The ever popular subject matter offers a retreat into the past, and the chance both to celebrate and poke fun at a wide variety of male past-times and peccadilloes in historicizing styles. In each the protagonists act out small moments of little consequence dressed up in the frills and furbelows of seventeenth- and eighteenth-century fashions, or in many instances in the elaborate pomp and ceremony attached to ecclesiastical garb. This last theme, especially popular in predominantly Catholic countries – France, Belgium, Italy, Spain and Southern Germany, provided a rich vein of material for an audience increasingly sceptical of the probity of the church. In other scenes musicians and gentlemen of letters are presented in opulent dress in magnificent surroundings of earlier centuries.

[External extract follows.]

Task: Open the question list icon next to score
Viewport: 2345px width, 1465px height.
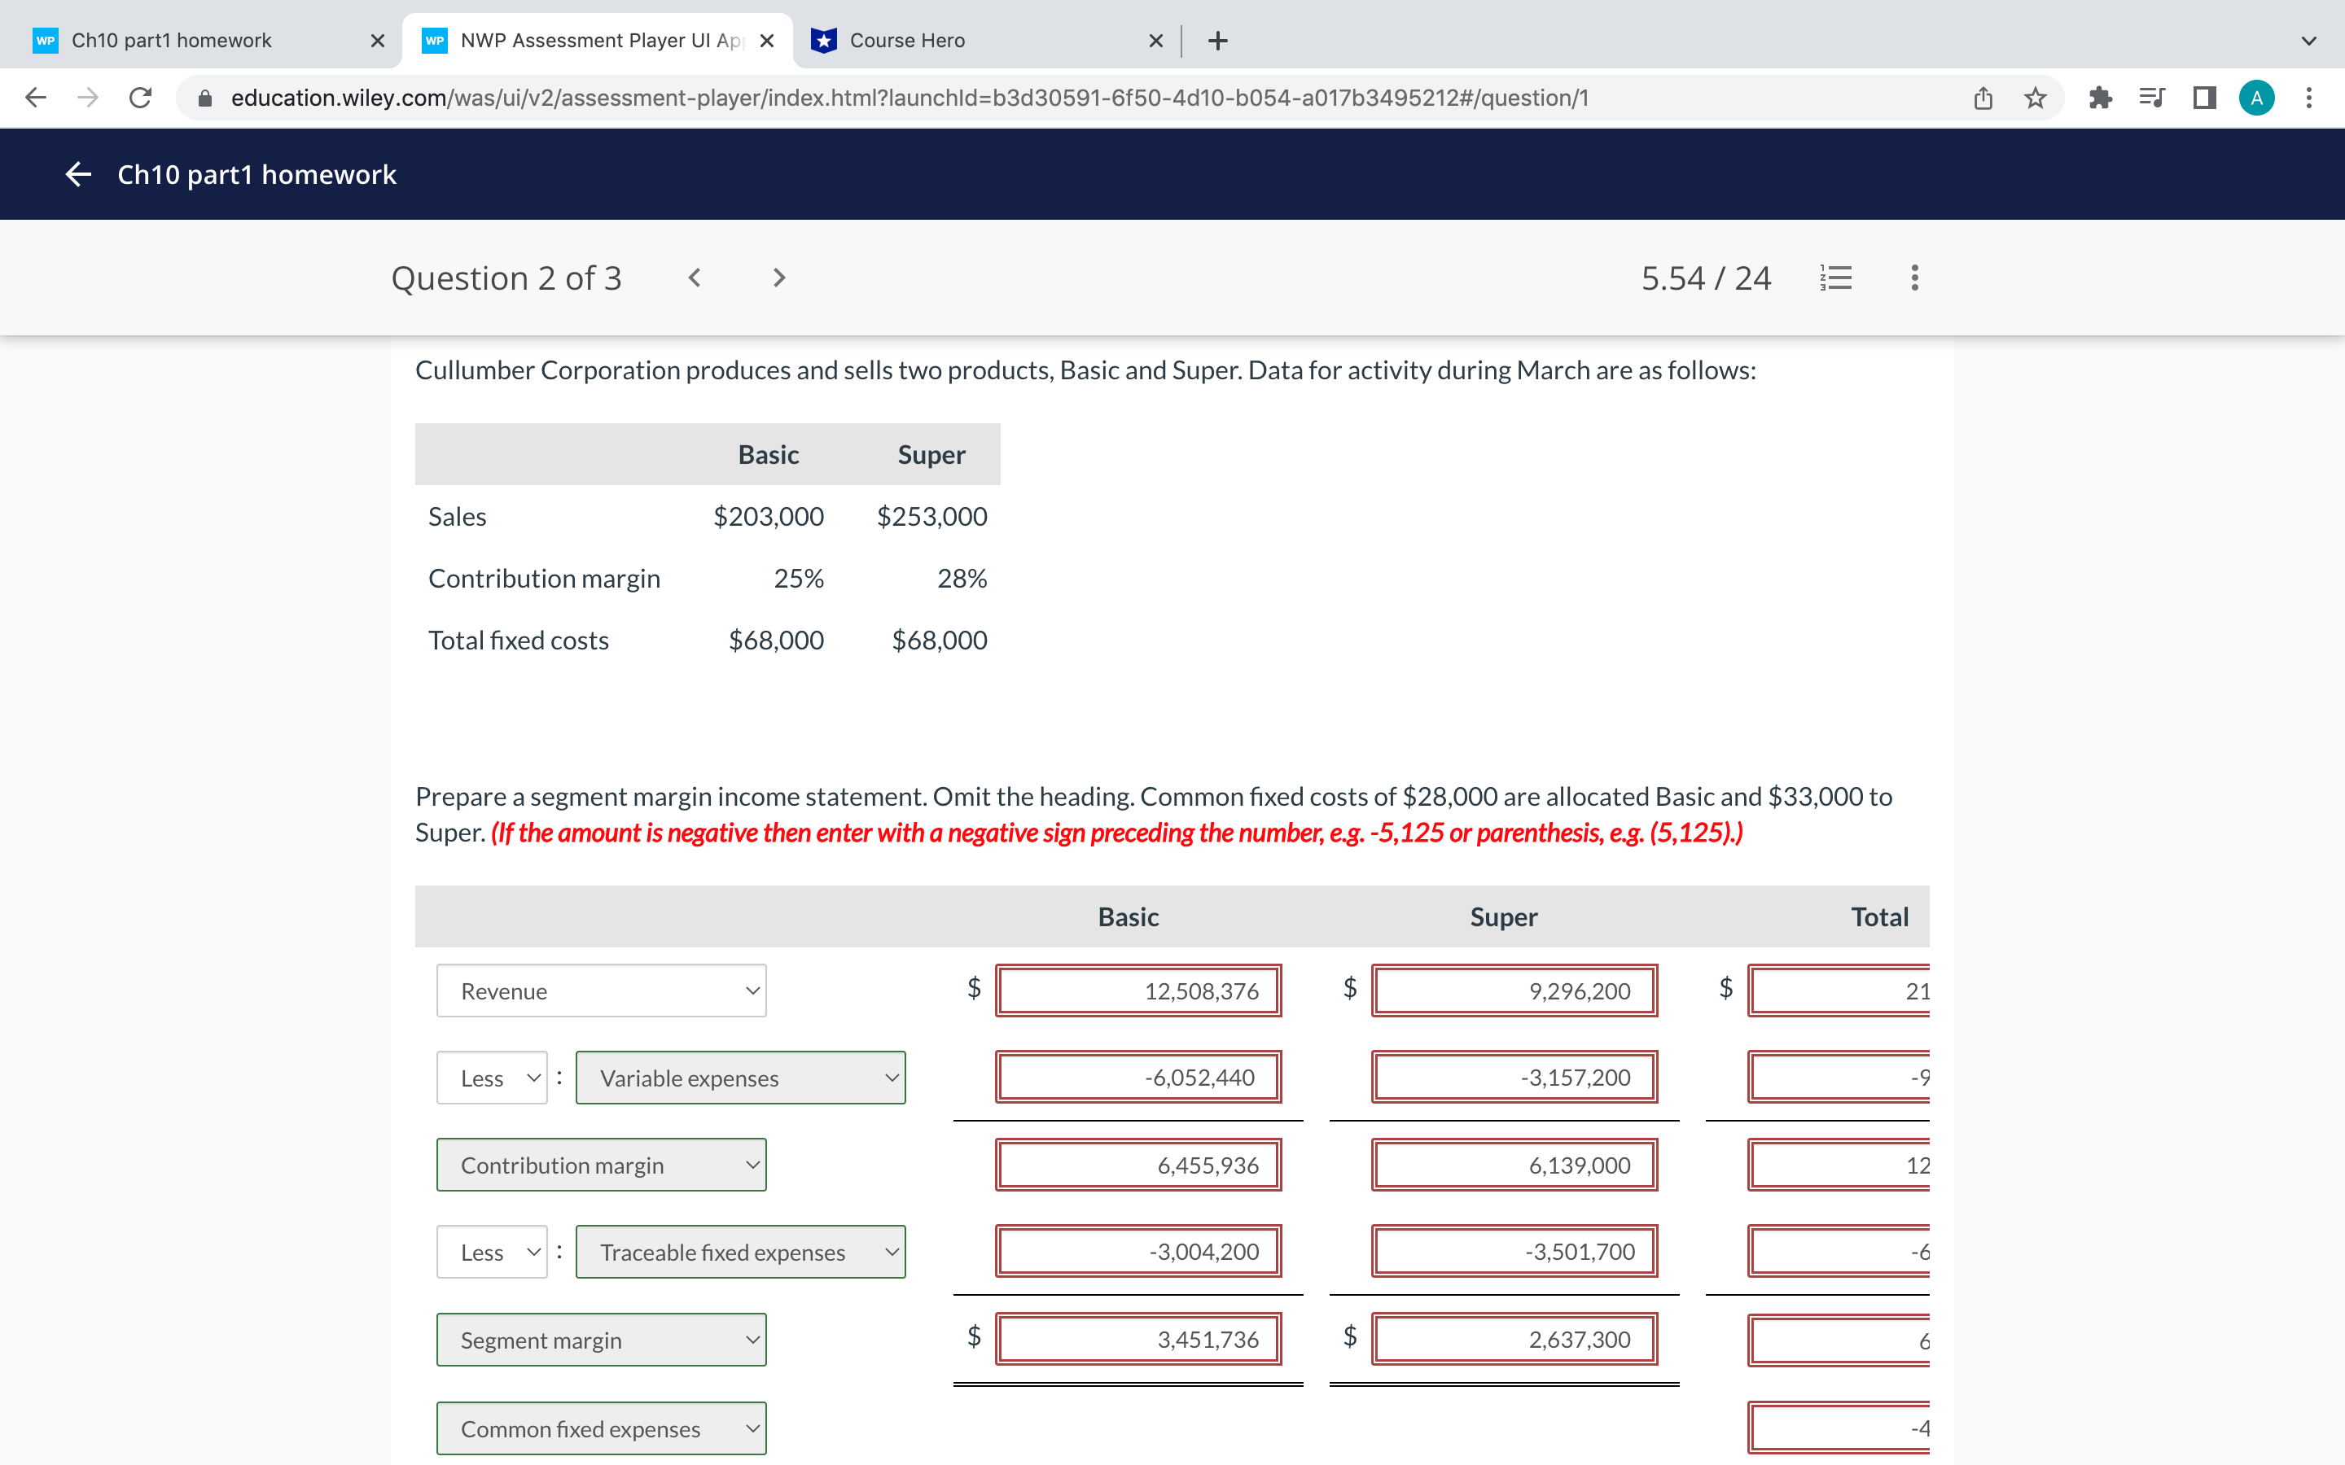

By so cloaking their protagonists, artists avoided the risk of pandering to the fashions of the day that would quickly become outdated. Instead their compositions exude the timeless taste, elegance and luxury of yesteryear. To paraphrase Hook and Poltimore, in a century of increasing industrialisation it was a world of sedan chairs, not railways; of muslin and brocade not coalmines; of refinement, not contemporary grossness. (P. Hook & M Poltimore, Popular 19th Century Painting, Woodbridge, 1987, p. 296). As the Merchant Ivory 'period dramas' of their age, today the viewer glimpses an extraordinary never-never world of splendour and excess through the lense of some of the most technically talented painters of the period.